• **YOUR TASK**
Reproduce the following data line for line, changing nothing.

* START ITEMS *

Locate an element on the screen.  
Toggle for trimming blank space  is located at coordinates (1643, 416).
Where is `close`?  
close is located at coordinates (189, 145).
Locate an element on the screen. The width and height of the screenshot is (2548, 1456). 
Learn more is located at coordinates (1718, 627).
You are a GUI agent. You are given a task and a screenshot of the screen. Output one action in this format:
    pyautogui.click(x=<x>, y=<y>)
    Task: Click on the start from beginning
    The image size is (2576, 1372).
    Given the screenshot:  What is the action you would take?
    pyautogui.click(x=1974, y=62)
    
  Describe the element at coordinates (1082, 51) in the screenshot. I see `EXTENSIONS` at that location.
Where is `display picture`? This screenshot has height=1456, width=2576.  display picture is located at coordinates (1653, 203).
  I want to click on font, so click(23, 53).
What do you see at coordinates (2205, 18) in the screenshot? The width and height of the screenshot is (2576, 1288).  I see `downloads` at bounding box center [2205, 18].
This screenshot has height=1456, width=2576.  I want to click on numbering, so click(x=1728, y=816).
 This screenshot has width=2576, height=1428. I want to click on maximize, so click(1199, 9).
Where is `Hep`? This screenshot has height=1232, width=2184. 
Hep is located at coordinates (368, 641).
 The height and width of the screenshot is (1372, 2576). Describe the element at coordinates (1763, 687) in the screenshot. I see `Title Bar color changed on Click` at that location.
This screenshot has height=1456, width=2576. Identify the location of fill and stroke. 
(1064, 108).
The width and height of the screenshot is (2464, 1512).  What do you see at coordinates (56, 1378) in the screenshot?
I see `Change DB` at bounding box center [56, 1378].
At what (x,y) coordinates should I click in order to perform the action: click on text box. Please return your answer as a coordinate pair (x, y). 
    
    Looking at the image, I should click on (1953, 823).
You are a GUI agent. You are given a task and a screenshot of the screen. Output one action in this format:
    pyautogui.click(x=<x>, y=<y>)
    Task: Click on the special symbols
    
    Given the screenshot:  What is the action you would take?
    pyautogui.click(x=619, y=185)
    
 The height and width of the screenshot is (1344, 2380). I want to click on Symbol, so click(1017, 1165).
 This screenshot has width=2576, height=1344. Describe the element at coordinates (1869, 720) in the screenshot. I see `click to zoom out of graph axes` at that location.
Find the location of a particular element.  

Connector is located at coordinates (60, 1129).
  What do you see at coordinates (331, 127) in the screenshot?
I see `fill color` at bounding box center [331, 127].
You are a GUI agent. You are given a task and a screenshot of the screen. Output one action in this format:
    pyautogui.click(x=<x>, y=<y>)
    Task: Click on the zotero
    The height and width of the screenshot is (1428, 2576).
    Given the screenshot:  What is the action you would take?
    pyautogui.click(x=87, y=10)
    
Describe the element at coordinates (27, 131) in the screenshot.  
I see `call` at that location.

* END ITEMS *

• **RESULT BELOW**
Locate an element on the screen.  
Toggle for trimming blank space  is located at coordinates (1643, 416).
Where is `close`?  
close is located at coordinates (189, 145).
Locate an element on the screen. The width and height of the screenshot is (2548, 1456). 
Learn more is located at coordinates (1718, 627).
You are a GUI agent. You are given a task and a screenshot of the screen. Output one action in this format:
    pyautogui.click(x=<x>, y=<y>)
    Task: Click on the start from beginning
    The image size is (2576, 1372).
    Given the screenshot:  What is the action you would take?
    pyautogui.click(x=1974, y=62)
    
  Describe the element at coordinates (1082, 51) in the screenshot. I see `EXTENSIONS` at that location.
Where is `display picture`? This screenshot has height=1456, width=2576.  display picture is located at coordinates (1653, 203).
  I want to click on font, so click(23, 53).
What do you see at coordinates (2205, 18) in the screenshot? The width and height of the screenshot is (2576, 1288).  I see `downloads` at bounding box center [2205, 18].
This screenshot has height=1456, width=2576.  I want to click on numbering, so click(x=1728, y=816).
 This screenshot has width=2576, height=1428. I want to click on maximize, so click(1199, 9).
Where is `Hep`? This screenshot has height=1232, width=2184. 
Hep is located at coordinates (368, 641).
 The height and width of the screenshot is (1372, 2576). Describe the element at coordinates (1763, 687) in the screenshot. I see `Title Bar color changed on Click` at that location.
This screenshot has height=1456, width=2576. Identify the location of fill and stroke. 
(1064, 108).
The width and height of the screenshot is (2464, 1512).  What do you see at coordinates (56, 1378) in the screenshot?
I see `Change DB` at bounding box center [56, 1378].
At what (x,y) coordinates should I click in order to perform the action: click on text box. Please return your answer as a coordinate pair (x, y). 
    
    Looking at the image, I should click on (1953, 823).
You are a GUI agent. You are given a task and a screenshot of the screen. Output one action in this format:
    pyautogui.click(x=<x>, y=<y>)
    Task: Click on the special symbols
    
    Given the screenshot:  What is the action you would take?
    pyautogui.click(x=619, y=185)
    
 The height and width of the screenshot is (1344, 2380). I want to click on Symbol, so click(1017, 1165).
 This screenshot has width=2576, height=1344. Describe the element at coordinates (1869, 720) in the screenshot. I see `click to zoom out of graph axes` at that location.
Find the location of a particular element.  

Connector is located at coordinates (60, 1129).
  What do you see at coordinates (331, 127) in the screenshot?
I see `fill color` at bounding box center [331, 127].
You are a GUI agent. You are given a task and a screenshot of the screen. Output one action in this format:
    pyautogui.click(x=<x>, y=<y>)
    Task: Click on the zotero
    The height and width of the screenshot is (1428, 2576).
    Given the screenshot:  What is the action you would take?
    pyautogui.click(x=87, y=10)
    
Describe the element at coordinates (27, 131) in the screenshot.  
I see `call` at that location.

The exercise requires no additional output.